**To do**
Switch "heading" to "title" throughout the listing below and write its lines out again with nothing else changed, leaving out the pictures.

**Element and text location data**
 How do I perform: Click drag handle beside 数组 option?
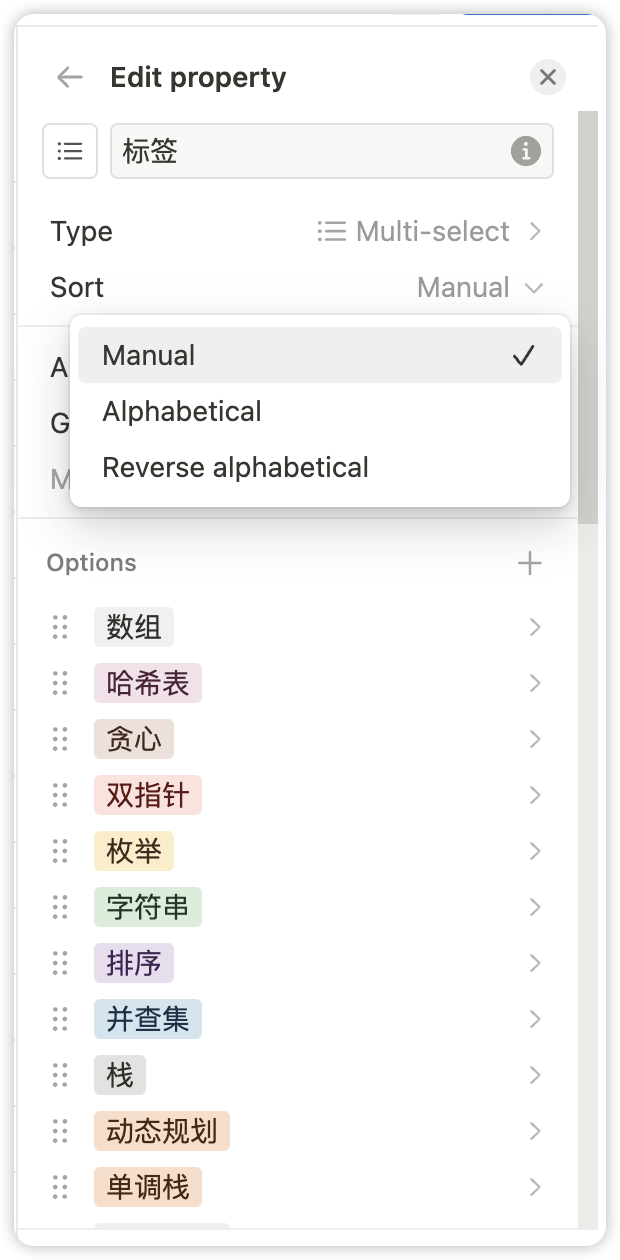pos(60,627)
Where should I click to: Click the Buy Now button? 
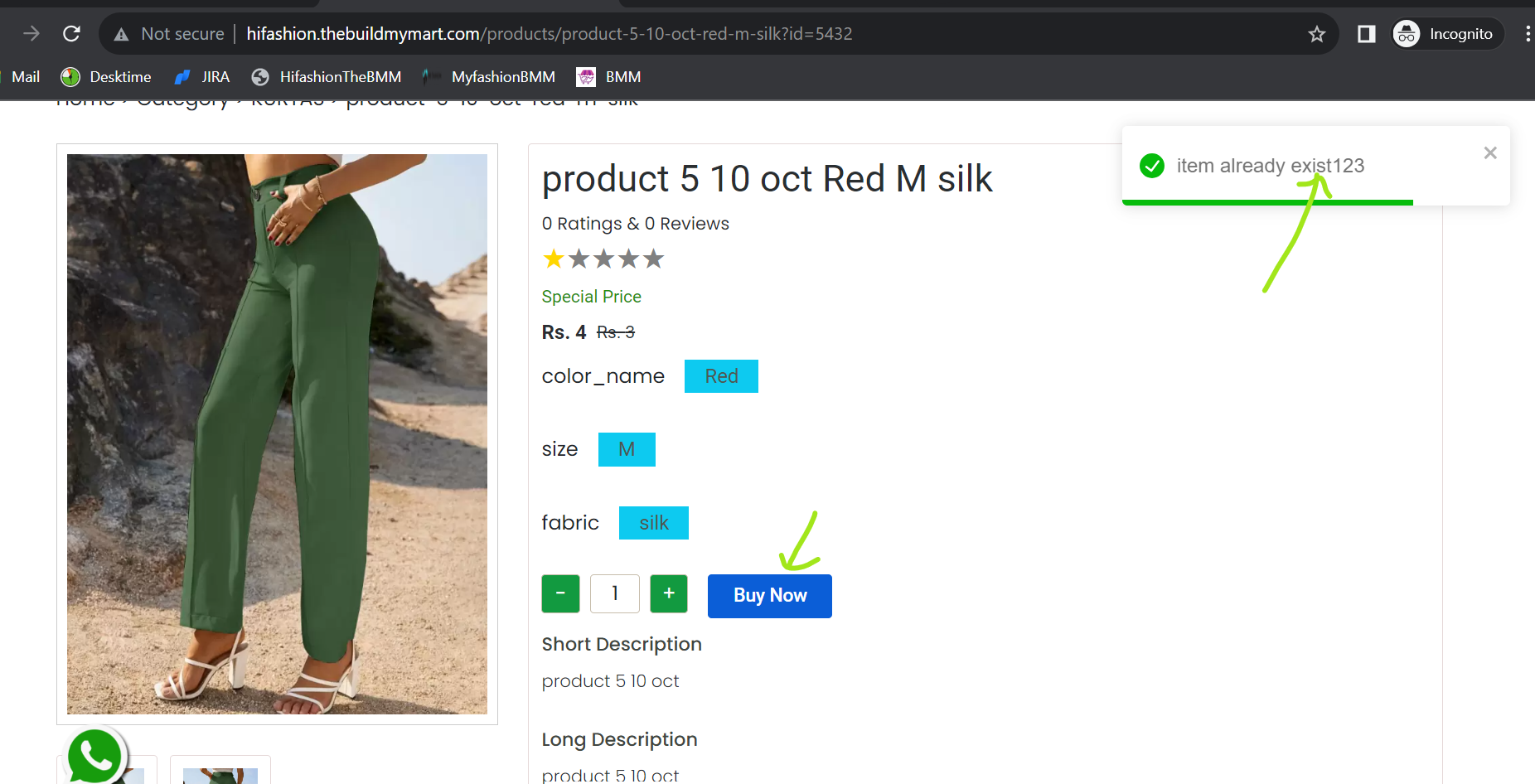pos(770,596)
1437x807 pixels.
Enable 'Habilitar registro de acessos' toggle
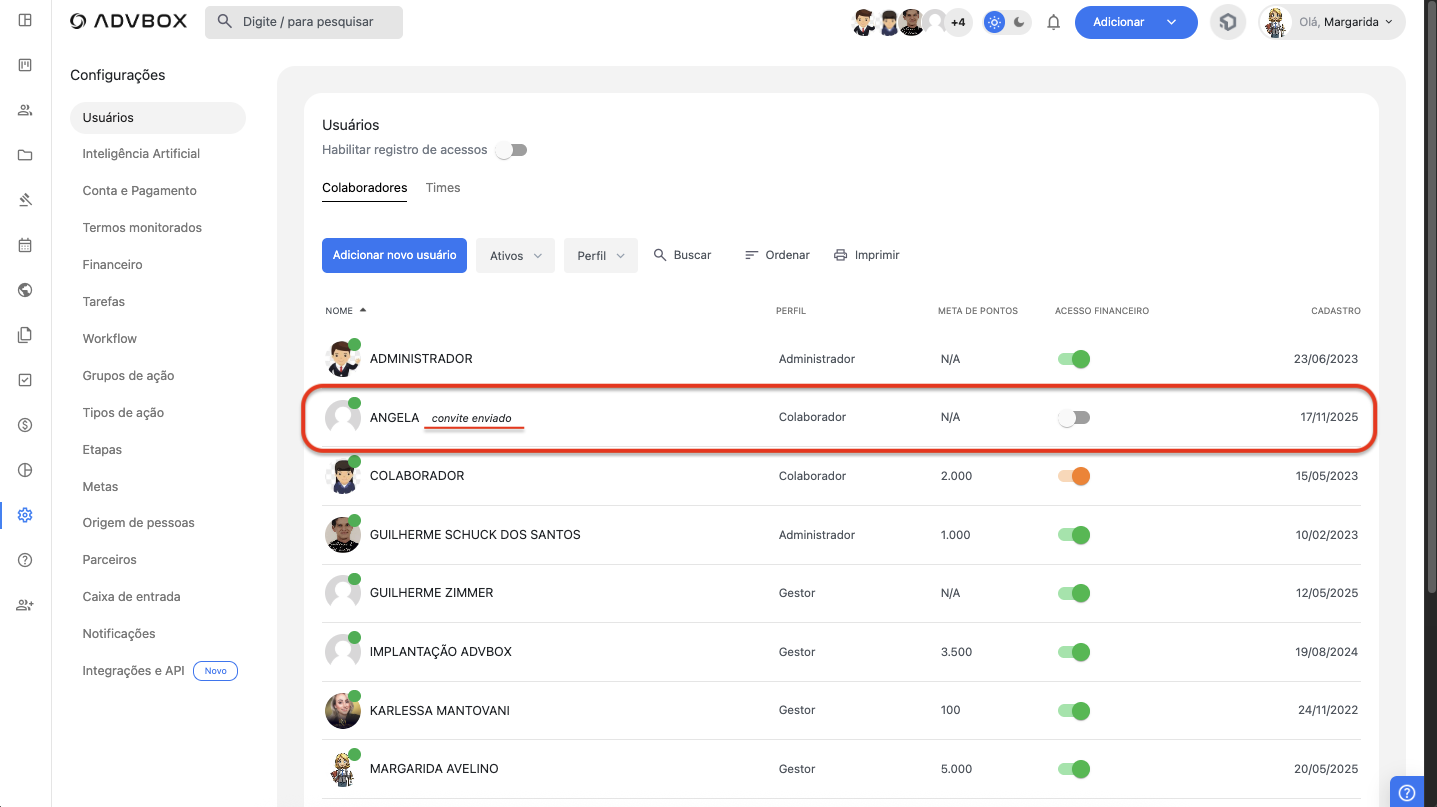click(x=512, y=150)
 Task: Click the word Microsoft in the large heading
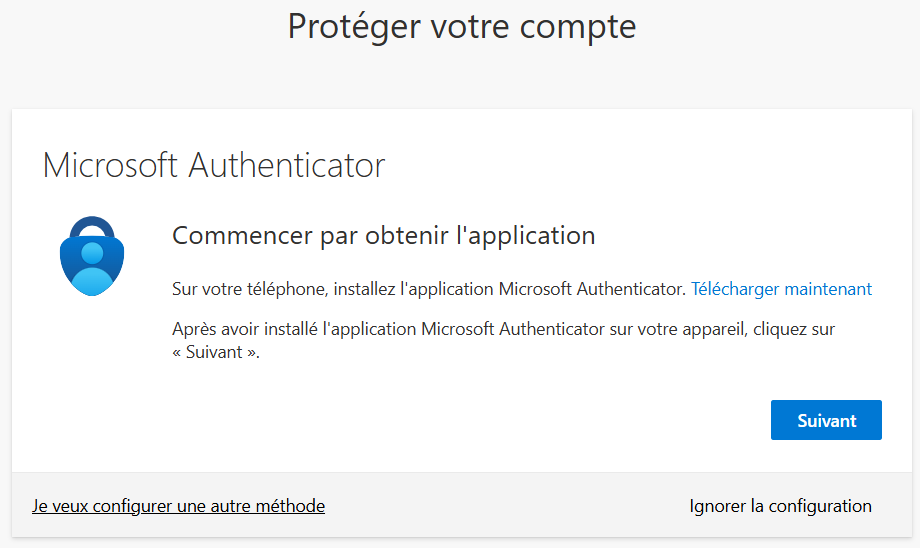click(x=110, y=165)
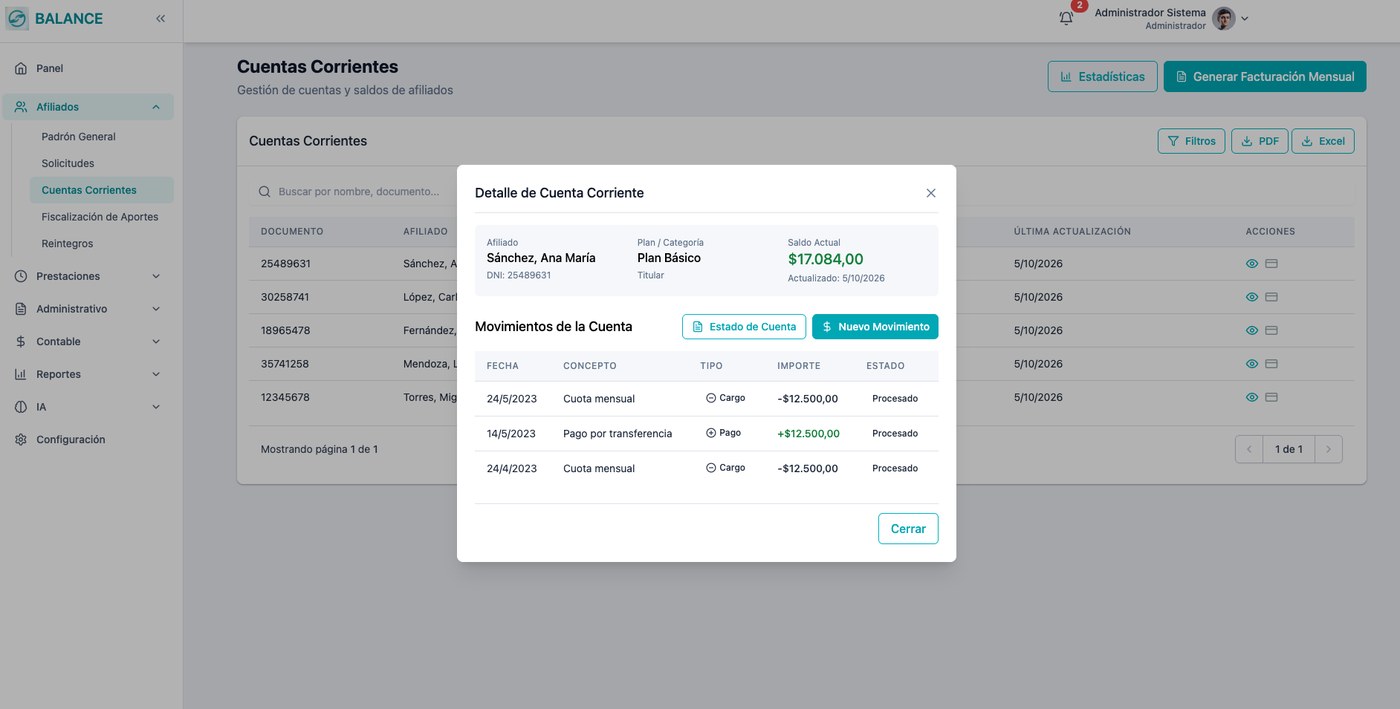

**Result of this task**
 How do I perform: Click drag handle beside 数组 option?
pos(60,627)
Where should I click to: Click the Buy Now button? 
pos(770,596)
1437x807 pixels.
Enable 'Habilitar registro de acessos' toggle
click(x=512, y=150)
 Task: Click the word Microsoft in the large title
click(x=110, y=165)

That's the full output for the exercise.